## Work to do
Reproduce verbatim the stretch of the entries from the line containing "Open the filter for the 请求 IP column" through the end of the entries. Leave the pictures out of your answer.

## Dataset records
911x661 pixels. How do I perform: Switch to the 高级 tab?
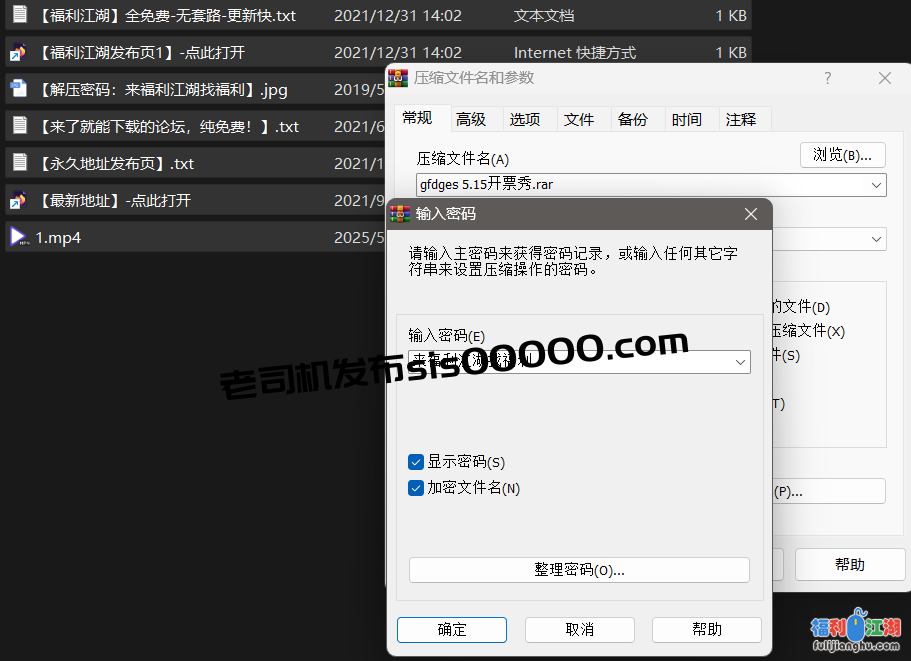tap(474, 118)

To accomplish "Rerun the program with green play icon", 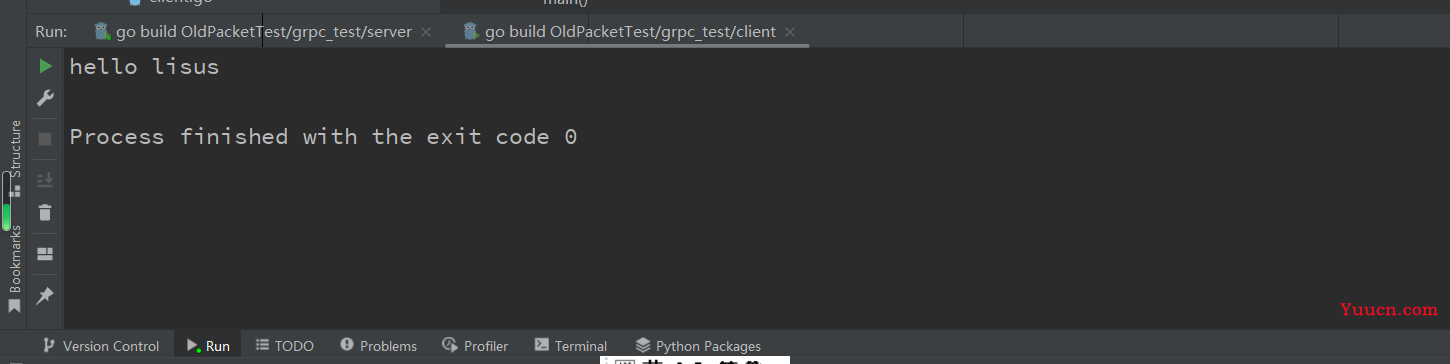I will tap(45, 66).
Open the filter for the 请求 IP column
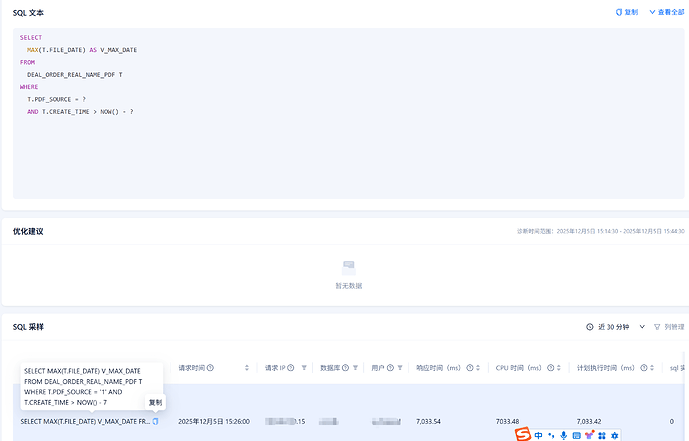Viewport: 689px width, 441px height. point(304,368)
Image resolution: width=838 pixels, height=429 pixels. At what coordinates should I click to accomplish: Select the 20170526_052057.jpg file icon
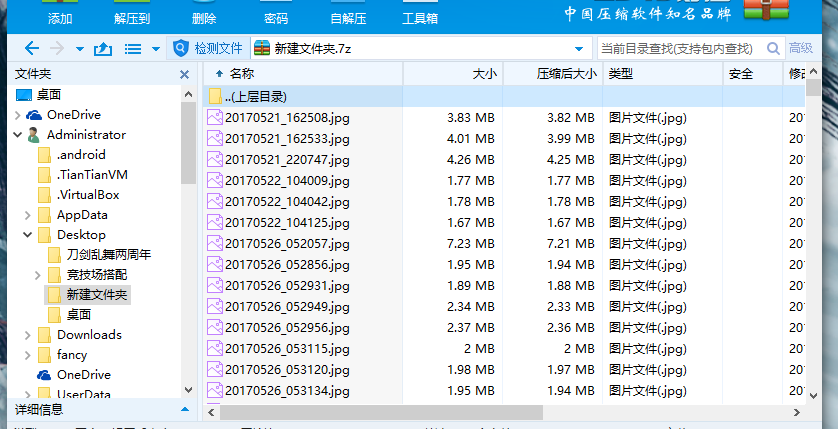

## Worked answer
Open the filter for the 请求 IP column
Viewport: 689px width, 441px height. point(304,368)
Image resolution: width=838 pixels, height=429 pixels. At what coordinates should I click to accomplish: Select the 20170526_052057.jpg file icon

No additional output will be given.